▸ **Aim of the exercise**:
Could you set down exactly the lines of the data below, starting at the one that holds "https://www.walhi.or.id/ (115, 1517)" and ending at the one that holds "[listitem] (383, 1222)", both included, and only those?

Records contained in a dataset
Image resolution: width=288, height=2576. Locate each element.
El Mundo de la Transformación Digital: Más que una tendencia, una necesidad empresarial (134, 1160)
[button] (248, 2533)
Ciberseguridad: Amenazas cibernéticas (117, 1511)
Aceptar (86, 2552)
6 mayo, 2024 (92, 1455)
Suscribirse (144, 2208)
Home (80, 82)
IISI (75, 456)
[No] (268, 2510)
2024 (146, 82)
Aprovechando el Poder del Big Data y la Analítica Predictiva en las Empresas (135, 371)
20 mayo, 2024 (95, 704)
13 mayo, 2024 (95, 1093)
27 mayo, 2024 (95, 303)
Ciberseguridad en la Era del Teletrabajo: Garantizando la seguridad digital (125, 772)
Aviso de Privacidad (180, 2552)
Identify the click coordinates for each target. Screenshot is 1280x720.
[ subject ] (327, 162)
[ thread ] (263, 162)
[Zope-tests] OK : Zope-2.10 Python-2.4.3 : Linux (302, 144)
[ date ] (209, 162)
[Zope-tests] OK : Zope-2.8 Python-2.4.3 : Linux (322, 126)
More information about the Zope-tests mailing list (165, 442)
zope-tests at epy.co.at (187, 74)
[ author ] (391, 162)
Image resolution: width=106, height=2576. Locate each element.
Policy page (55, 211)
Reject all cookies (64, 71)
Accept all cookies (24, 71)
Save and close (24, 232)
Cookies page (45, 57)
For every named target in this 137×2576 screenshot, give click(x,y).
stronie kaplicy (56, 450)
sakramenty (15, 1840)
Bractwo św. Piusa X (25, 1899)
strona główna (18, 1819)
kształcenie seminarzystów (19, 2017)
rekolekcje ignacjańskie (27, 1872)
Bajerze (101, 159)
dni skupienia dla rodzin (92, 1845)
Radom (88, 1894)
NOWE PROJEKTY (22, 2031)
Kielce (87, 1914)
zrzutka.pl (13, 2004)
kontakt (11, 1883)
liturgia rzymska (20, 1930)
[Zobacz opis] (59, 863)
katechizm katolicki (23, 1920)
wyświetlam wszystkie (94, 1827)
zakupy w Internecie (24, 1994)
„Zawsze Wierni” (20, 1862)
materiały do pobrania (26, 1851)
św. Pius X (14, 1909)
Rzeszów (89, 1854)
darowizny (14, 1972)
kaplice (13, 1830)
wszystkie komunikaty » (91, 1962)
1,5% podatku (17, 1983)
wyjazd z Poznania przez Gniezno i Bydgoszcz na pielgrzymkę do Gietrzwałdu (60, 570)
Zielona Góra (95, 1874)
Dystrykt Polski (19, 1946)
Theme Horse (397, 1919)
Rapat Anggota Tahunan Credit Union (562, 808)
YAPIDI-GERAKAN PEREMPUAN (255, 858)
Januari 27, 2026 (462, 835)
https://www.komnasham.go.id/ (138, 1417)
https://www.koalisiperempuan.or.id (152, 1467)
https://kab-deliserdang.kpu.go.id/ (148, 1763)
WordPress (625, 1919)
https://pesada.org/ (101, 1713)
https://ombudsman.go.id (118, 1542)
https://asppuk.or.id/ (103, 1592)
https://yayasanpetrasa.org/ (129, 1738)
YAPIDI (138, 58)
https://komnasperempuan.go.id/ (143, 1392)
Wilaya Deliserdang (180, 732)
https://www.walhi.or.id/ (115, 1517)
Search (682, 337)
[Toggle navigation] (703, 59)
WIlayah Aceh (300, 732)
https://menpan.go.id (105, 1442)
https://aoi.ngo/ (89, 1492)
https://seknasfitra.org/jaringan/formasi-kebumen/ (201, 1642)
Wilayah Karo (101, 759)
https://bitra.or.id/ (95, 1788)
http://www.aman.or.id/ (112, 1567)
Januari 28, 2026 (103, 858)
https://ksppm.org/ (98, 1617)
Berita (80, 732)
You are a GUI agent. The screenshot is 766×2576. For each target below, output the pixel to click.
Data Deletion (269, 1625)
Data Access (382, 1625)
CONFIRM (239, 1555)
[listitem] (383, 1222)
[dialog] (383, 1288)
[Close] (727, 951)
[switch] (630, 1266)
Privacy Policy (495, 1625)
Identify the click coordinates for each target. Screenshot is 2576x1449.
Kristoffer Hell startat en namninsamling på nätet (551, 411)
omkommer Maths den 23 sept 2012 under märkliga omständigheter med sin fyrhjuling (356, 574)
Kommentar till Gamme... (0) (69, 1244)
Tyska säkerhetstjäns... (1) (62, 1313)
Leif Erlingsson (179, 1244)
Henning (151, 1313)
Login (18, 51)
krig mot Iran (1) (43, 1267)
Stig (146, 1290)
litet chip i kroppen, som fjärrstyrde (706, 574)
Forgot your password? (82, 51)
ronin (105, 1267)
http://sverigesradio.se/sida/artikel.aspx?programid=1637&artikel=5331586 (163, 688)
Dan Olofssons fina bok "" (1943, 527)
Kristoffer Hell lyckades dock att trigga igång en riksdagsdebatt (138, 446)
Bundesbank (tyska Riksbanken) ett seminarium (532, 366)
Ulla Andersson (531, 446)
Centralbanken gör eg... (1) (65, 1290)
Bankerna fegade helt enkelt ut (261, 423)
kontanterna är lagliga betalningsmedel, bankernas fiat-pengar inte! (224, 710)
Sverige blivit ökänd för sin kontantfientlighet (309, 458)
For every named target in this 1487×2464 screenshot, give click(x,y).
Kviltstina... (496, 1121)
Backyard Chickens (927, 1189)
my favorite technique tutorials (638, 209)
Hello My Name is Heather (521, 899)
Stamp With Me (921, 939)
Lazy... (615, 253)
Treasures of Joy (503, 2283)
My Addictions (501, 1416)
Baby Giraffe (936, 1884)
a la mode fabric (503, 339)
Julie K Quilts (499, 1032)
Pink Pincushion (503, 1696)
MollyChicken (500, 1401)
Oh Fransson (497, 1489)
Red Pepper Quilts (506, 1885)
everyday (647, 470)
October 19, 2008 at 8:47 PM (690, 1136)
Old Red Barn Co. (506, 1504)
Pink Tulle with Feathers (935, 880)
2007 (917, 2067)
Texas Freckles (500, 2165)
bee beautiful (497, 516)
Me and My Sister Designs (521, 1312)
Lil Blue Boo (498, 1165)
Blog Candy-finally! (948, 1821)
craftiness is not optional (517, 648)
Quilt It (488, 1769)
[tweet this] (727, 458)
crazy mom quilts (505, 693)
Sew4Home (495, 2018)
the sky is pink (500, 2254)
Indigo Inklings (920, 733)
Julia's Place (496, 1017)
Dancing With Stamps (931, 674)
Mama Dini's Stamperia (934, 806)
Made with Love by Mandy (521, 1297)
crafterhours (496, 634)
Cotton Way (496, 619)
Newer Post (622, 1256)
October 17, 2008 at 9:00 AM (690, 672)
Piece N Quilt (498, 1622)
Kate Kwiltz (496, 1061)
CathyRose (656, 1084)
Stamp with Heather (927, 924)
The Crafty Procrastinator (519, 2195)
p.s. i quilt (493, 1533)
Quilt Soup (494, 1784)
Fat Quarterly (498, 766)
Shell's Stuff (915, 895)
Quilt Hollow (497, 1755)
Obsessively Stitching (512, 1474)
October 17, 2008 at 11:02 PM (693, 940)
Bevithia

▸ **Exercise solution**:
https://www.walhi.or.id/ (115, 1517)
Search (682, 337)
[Toggle navigation] (703, 59)
WIlayah Aceh (300, 732)
https://menpan.go.id (105, 1442)
https://aoi.ngo/ (89, 1492)
https://seknasfitra.org/jaringan/formasi-kebumen/ (201, 1642)
Wilayah Karo (101, 759)
https://bitra.or.id/ (95, 1788)
http://www.aman.or.id/ (112, 1567)
Januari 28, 2026 (103, 858)
https://ksppm.org/ (98, 1617)
Berita (80, 732)
You are a GUI agent. The screenshot is 766×2576. For each target below, output the pixel to click.
Data Deletion (269, 1625)
Data Access (382, 1625)
CONFIRM (239, 1555)
[listitem] (383, 1222)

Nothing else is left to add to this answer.